Complex Strategy Drives The Fabulous Fear Machine

The Fabulous Fear Machine Preview

Forget optimism, kids. We live in a world dominated by any number of fears. Climate change, bioterror, out of control AI — these are just a few of the little imps hiding under the comfy bed of civilization. Worse yet, there are any number of people and organizations happy to exploit fear for their own power. That’s the elevator pitch for The Fabulous Fear Machine, a new strategy game from developer Fictiorama Studios.

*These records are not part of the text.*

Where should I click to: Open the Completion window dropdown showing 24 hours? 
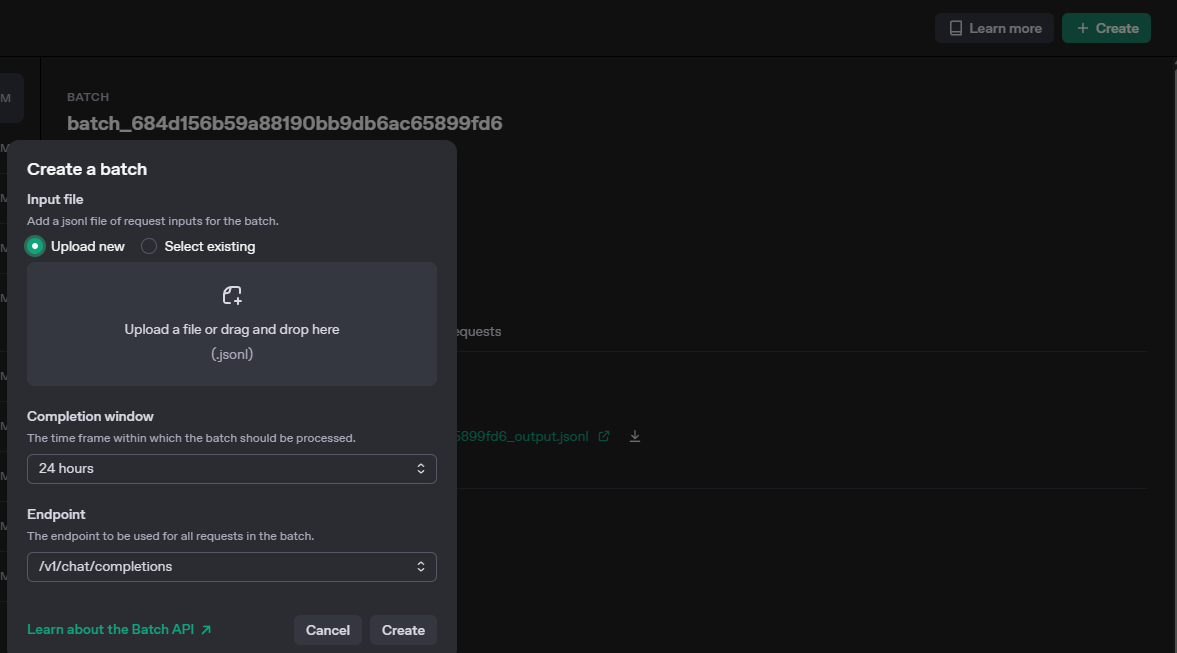tap(232, 468)
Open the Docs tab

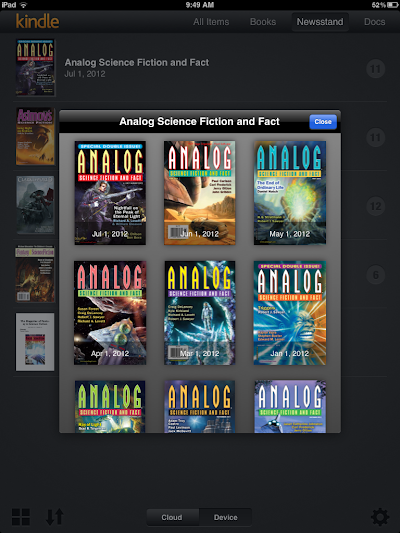(375, 22)
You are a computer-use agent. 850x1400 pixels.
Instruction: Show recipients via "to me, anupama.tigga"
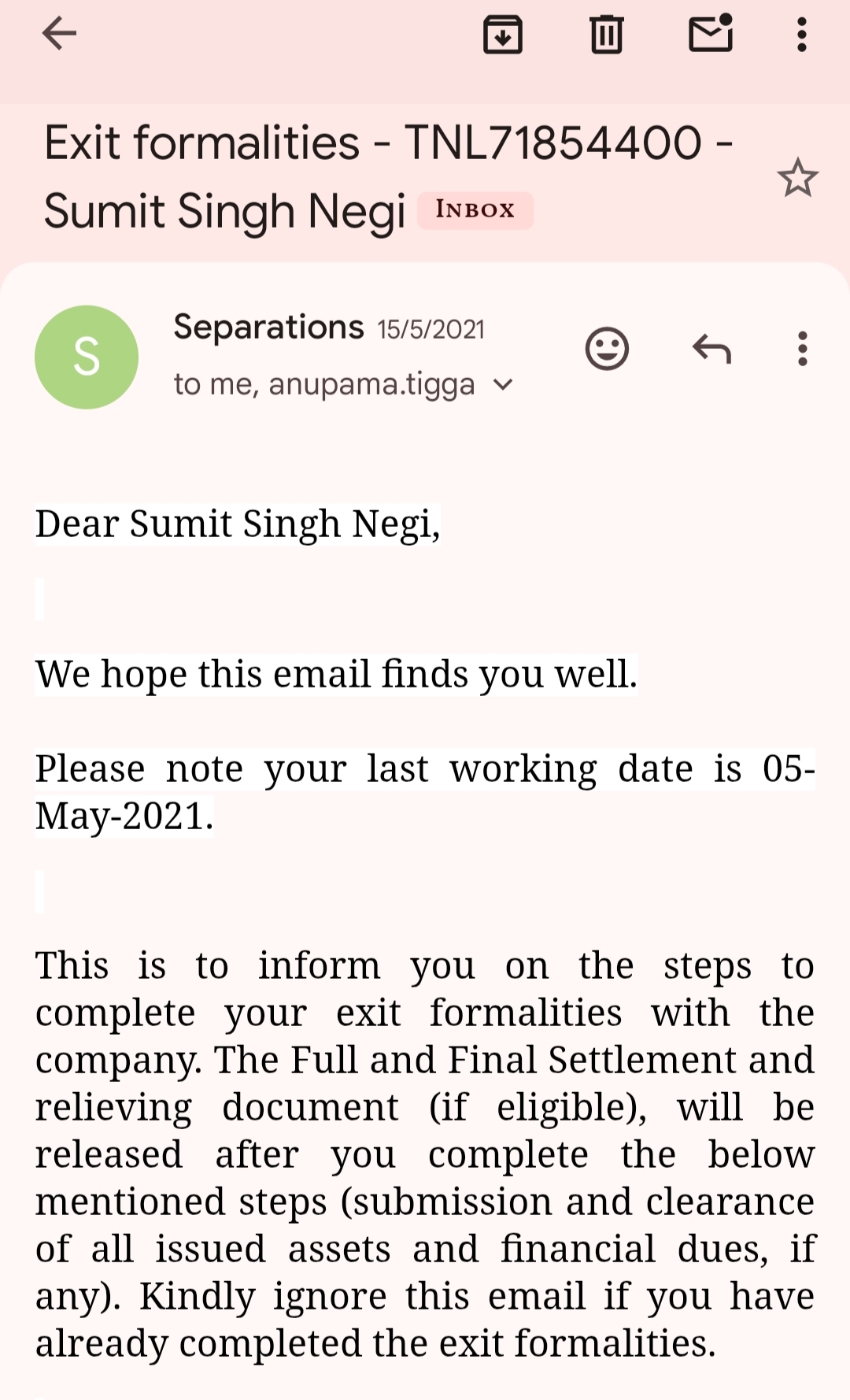(324, 385)
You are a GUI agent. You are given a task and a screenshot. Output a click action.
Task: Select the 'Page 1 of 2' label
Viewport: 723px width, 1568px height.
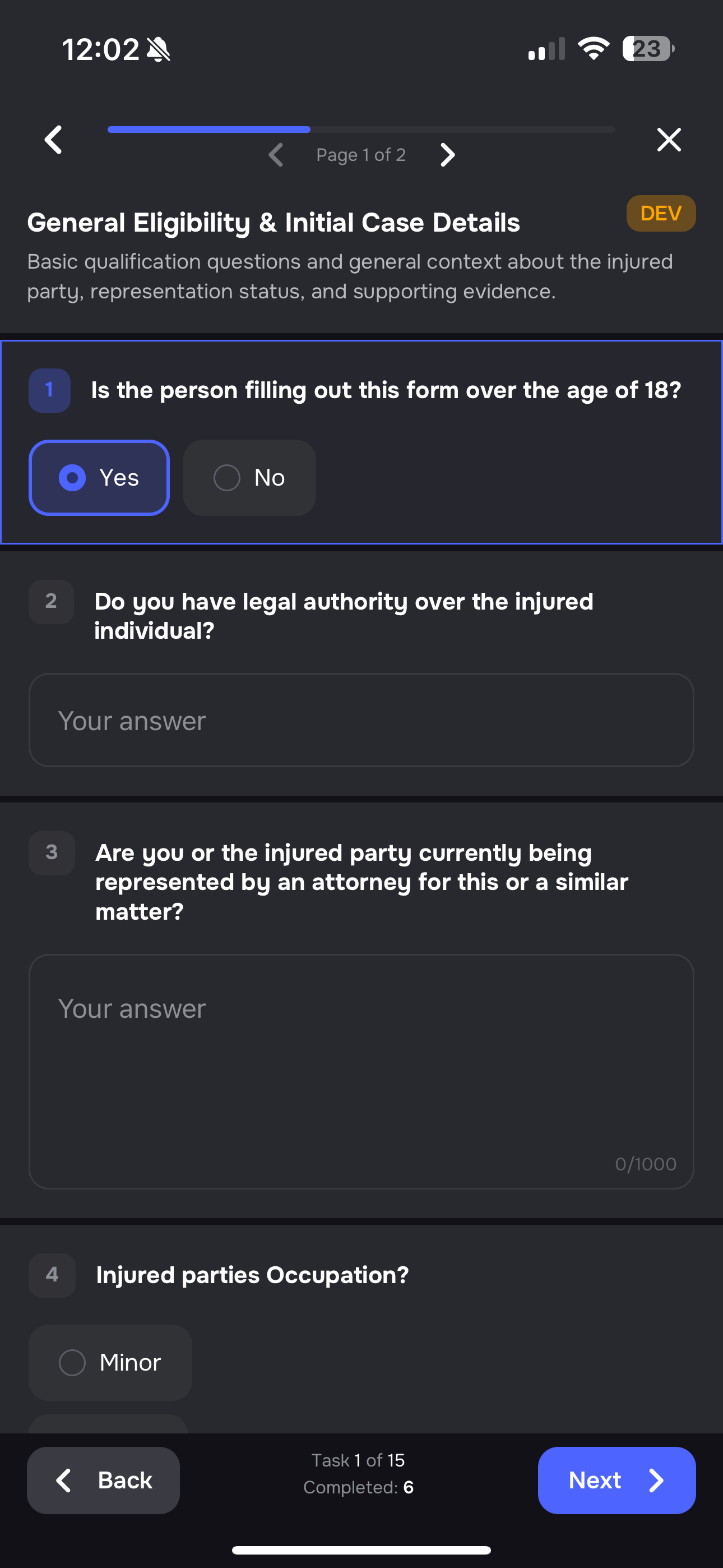[360, 155]
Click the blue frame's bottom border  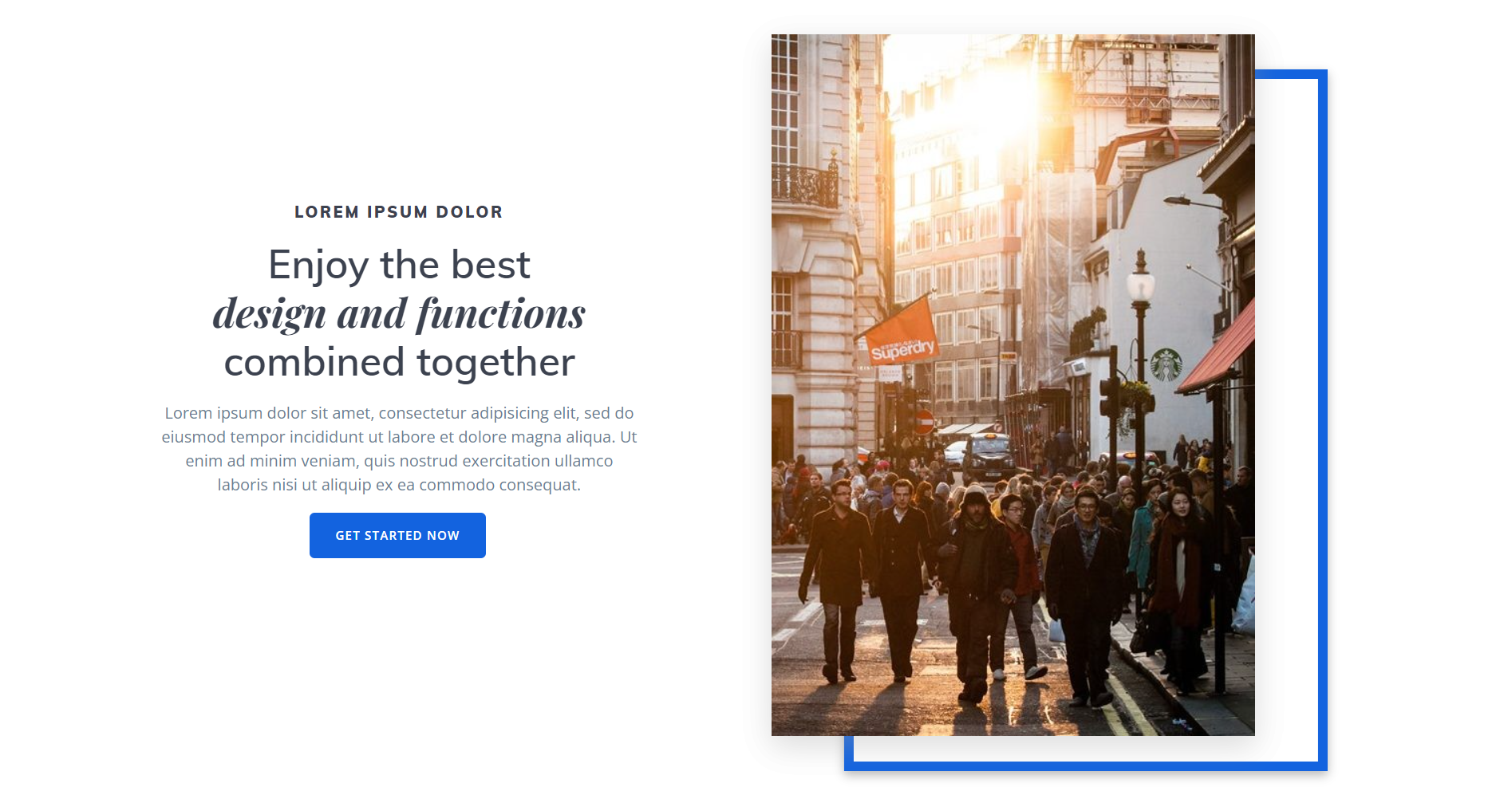[1085, 766]
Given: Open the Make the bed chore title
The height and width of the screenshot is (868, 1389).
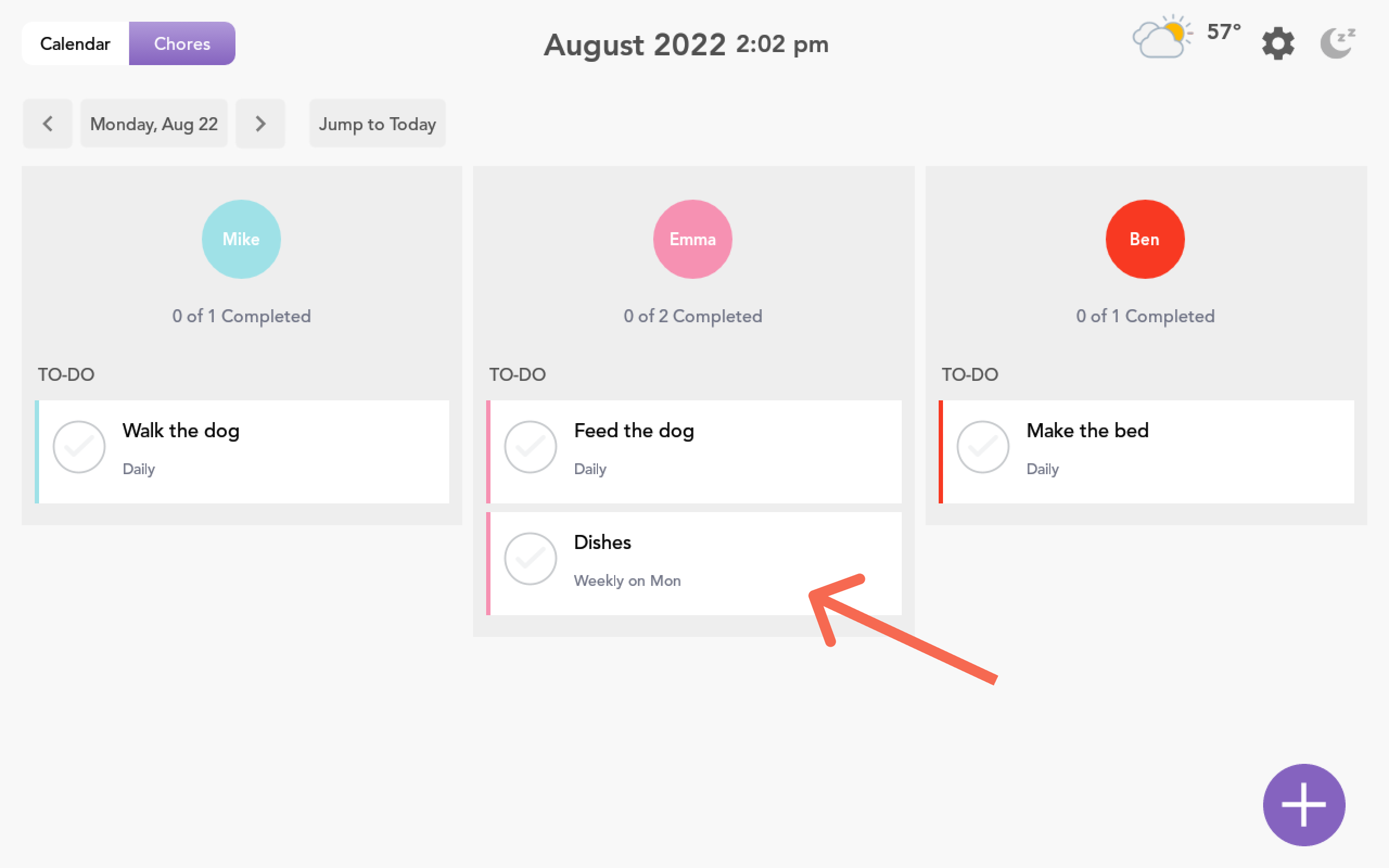Looking at the screenshot, I should 1087,431.
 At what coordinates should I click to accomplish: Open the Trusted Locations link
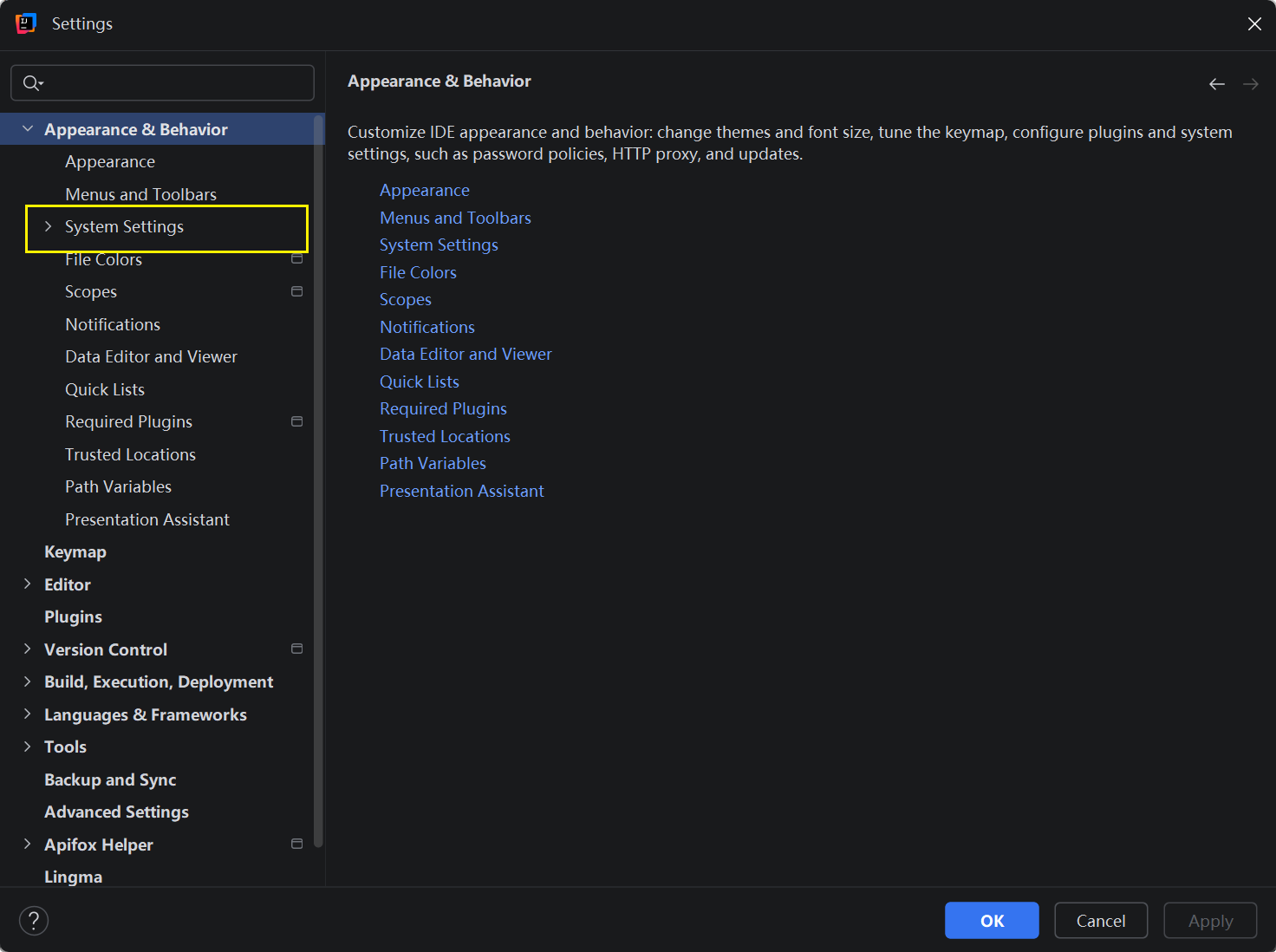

Probably the first thing you’ll notice about The Fabulous Fear Machine is its comic-book art style. Everything looks ripped from the pages of a colorful — albeit gloom and doom-focused — comic. The actual game “board” is represented by a stylized tabletop map made of cardboard. The two approaches work, though I wonder why the map wasn’t just comic-book consistent. No matter.

While we’re talking about aesthetics, the preview is really bare bones in the audio department. For instance, the tutorial featured no sound at all. No music, no voiceovers, no audio effects for the cards being played. This could have been a glitch, because bugs abounded, including a game-crasher that forced me to replay the requisite tutorial twice. It’s clear that this machine still needs some grease and wrenching.

Wheels Within Wheels

All that aside, the core of The Fabulous Fear Machine is not dependent on graphics or art. It’s a narrative-driven single-player strategy game, with a strong emphasis on horror and fear. The scary stuff isn’t personal though, but societal and global.

Although its tutorial does a pretty awful job of sailing players across a sea of jargon and mechanics, the premise is sort of simple. You are a fearmonger, trying to terrorize the population more effectively than other masters of the scary. Blend together a little Sid Meier’s Civilization, Risk, and your favorite deck builder: that’s The Fabulous Fear Machine.

You start with a country, some fictional and some real-world. You place an agent in the capitol, and pick a Terror that you’d like to inflict your population with. These are all mental/emotional fears. So, you want the people to be immobilized by fear of a climate crisis; you’re not actually causing a climate catastrophe. The Terrors are your basic bread-and-butter existential nightmares like the fear of death or a biblical plague. Some “messages” (the game’s equivalent of quests) require the spread of a specific terror.

As the angst spreads you earn Oleum (in real life a highly corrosive acid), which is kind of a cross between a currency and action points in an RPG. Your agent in a country or city is just a pawn. The end goal is to create a region-wide Legend and cause the most mental anguish.

Fearful Nesting Dolls

The above description only hints at the game’s systems, subsystems, and jargon. While I enjoyed the game’s comic art, the Fabulous Fear Machine’s vague and very similar sounding terms for actions and mechanics are both confusing and pretty poorly explained. The challenge of any complex strategy game is introducing its concepts in a slow, methodical and entertaining way. Between now and launch in 2024, this needs to be a goal.

I would never suggest that a creator of games, fiction, or any other media shy away from any subject matter that interests them. The world needs serious, challenging,  and lighthearted entertainment and every shade in between. There’s a dark comic sensibility to the Fabulous Fear Machine that I totally get, and which the developers unapologetically embrace. There’s some silliness, and nothing’s taken too seriously. Some might say that a game in which the goal is to spread misery and emotional anguish — comic exaggeration or not — is just a little too close to the real world. But, to paraphrase the theme song from MST3K, “relax, it’s just a game.”